October 11, 2012

Battling Bots: comScore’s Ongoing Efforts to Detect and Remove Non-Human Traffic

By: Brian Pugh

Last year I wrote about the important challenge of staying one step ahead of invalid traffic in the audience measurement business. Today, I’m hoping to re-visit the subject and help further explain the impact of some forms of invalid, non-user initiated traffic. Audiences and impressions form the basis for the monetization of digital media, and it is paramount that what we measure reflect the behavior of actual persons and not of bots or other forms of non-human traffic (NHT). It is a responsibility we at comScore take very seriously.
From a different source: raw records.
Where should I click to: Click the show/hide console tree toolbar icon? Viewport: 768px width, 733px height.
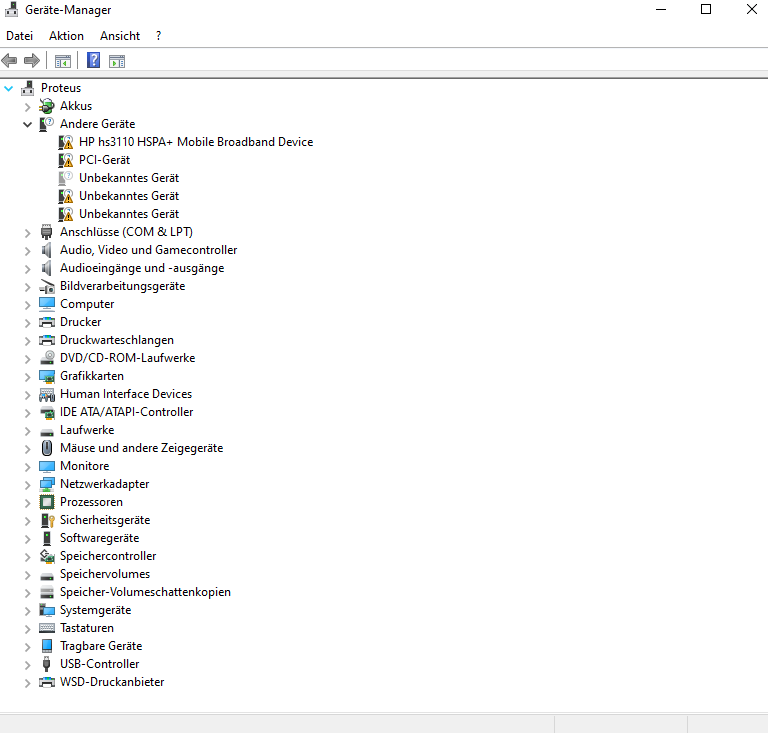(x=63, y=60)
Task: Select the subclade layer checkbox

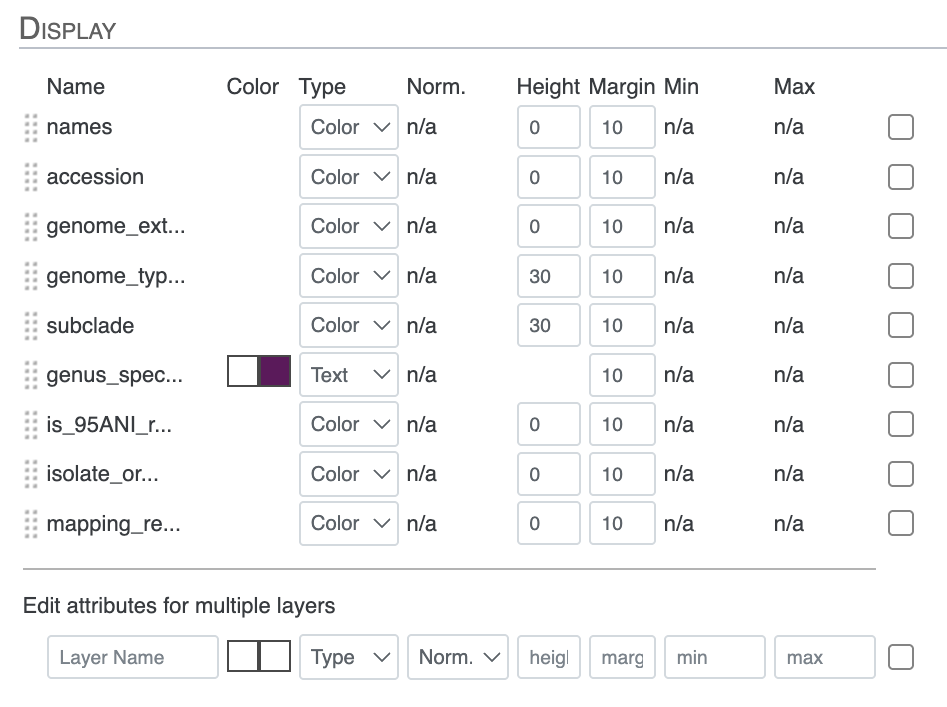Action: click(x=900, y=326)
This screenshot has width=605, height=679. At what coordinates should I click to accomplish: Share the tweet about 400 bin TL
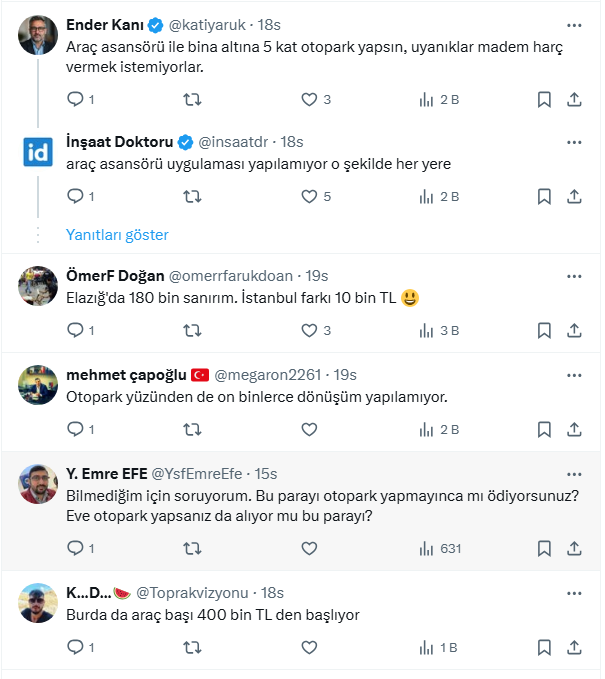coord(574,647)
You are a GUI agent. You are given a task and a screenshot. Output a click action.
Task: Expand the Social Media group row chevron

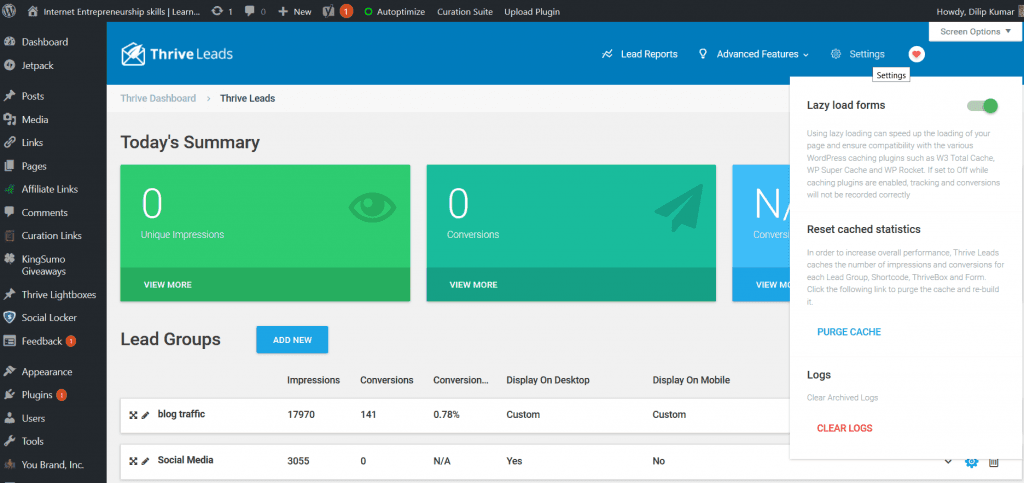(x=947, y=461)
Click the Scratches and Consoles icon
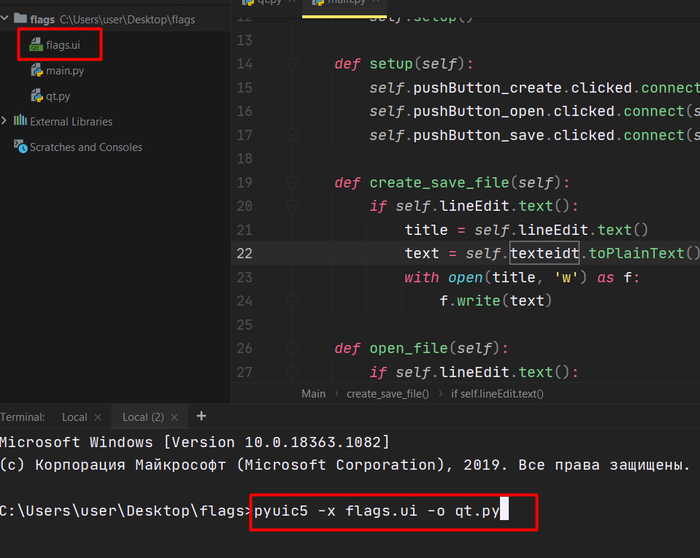The width and height of the screenshot is (700, 558). (20, 147)
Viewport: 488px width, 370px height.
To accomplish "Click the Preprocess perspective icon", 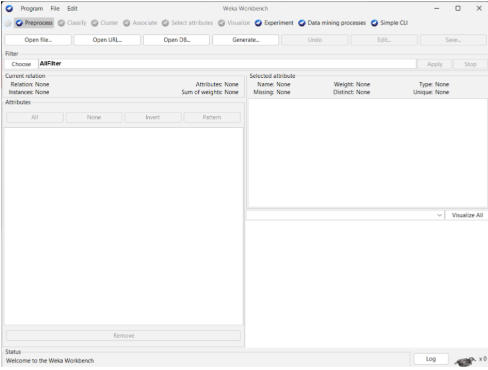I will pyautogui.click(x=19, y=23).
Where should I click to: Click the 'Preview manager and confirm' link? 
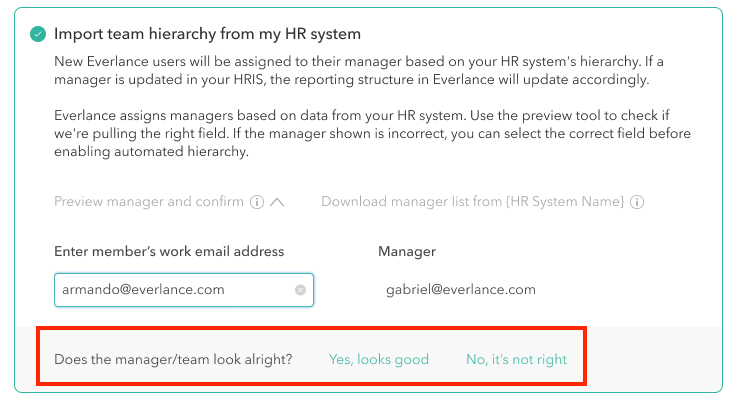(x=149, y=202)
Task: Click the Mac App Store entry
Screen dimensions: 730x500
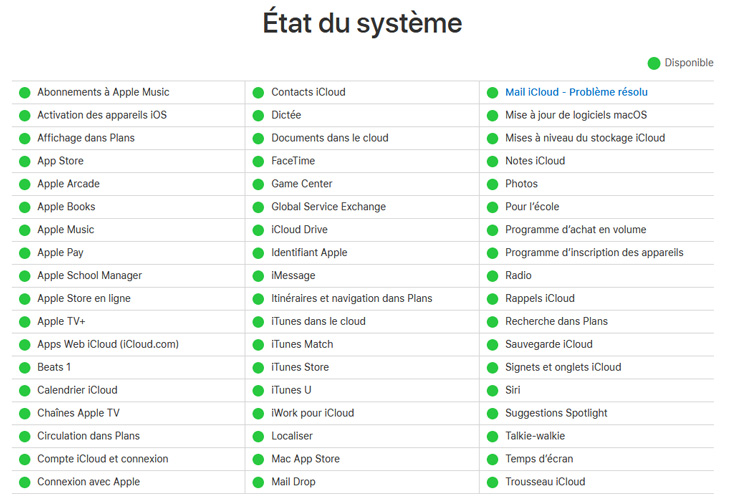Action: click(305, 459)
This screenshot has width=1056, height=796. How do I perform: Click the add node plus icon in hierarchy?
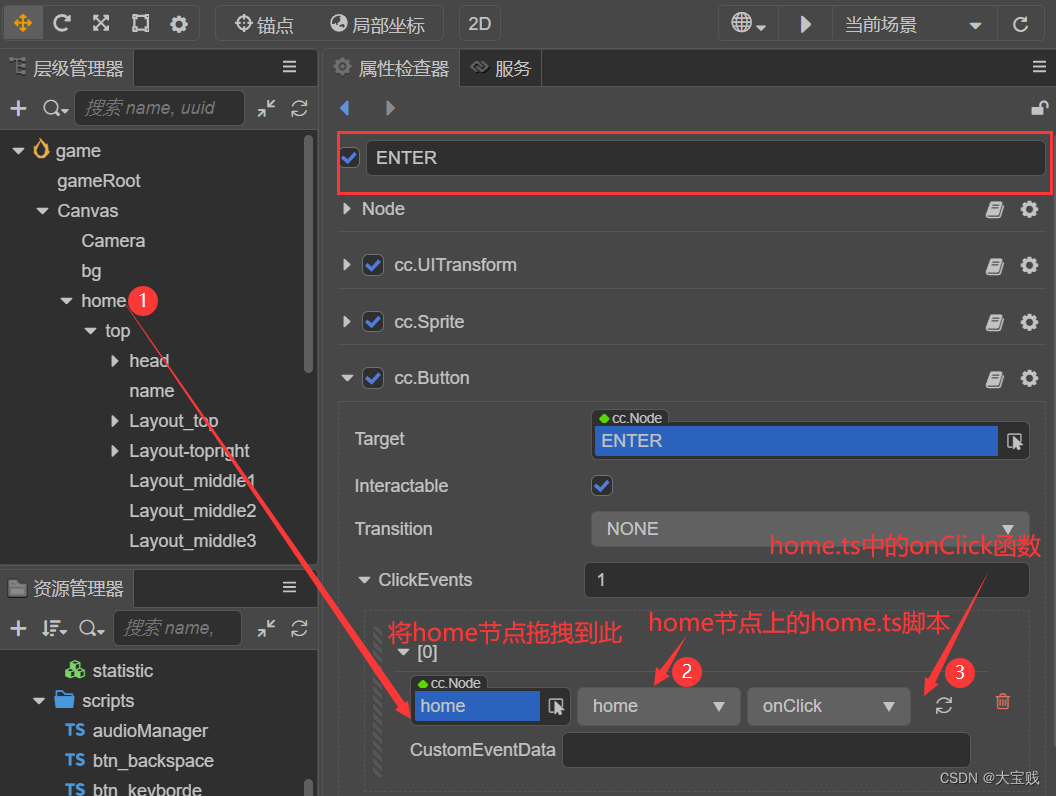pos(18,108)
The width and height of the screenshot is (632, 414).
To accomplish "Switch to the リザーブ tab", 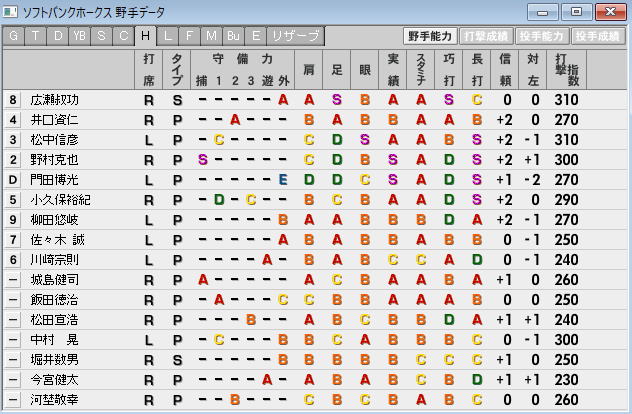I will tap(296, 36).
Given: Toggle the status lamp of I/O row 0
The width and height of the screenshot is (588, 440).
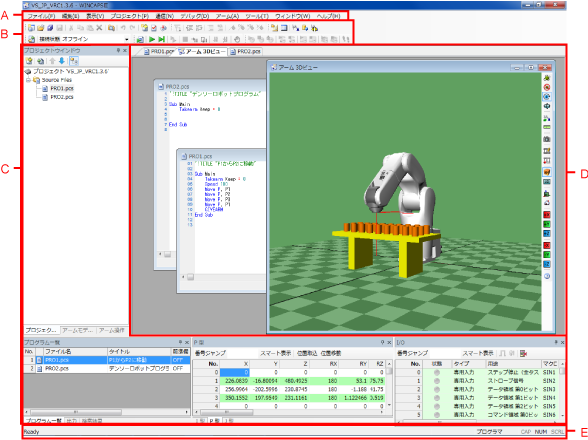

This challenge of filtering out NHT is one that is always evolving, particularly as the landscape becomes more social. In today’s world of digital media, content flows seamlessly across the digital landscape - bouncing from server to server, being exposed to multitudes of audiences and quickly being absorbed into the ether that is the Internet. Publishers invest heavily in making sure their media is continuously being ‘shared’, ‘liked’ and ‘fanned’ so that it may reach and attract new audiences that can be monetized. Such efforts would appear to be paying dividends, with ever-increasing numbers of visitors and events being observed.

But how do we really know for sure that there is an actual, living person accessing this content? It turns out that computer software specifically designed to mimic human behavior online – commonly known as bots – have massively inflated the number of media impressions associated with digital content as a direct result of the social sharing revolution. The increase in activities like registration, voting, commenting and sharing have contributed to NHT increasing from approximately 6% of all web traffic in 2011 to a whopping 36% this year.

This trend is similar in many ways to the spam epidemic that consumed the web back in the early 2000s when email emerged as the standard means of communication. Over the past decade, our industry has developed new techniques to become pretty effective at combating spam. Today, we are challenged with the effort of effectively combating NHT in a similar fashion.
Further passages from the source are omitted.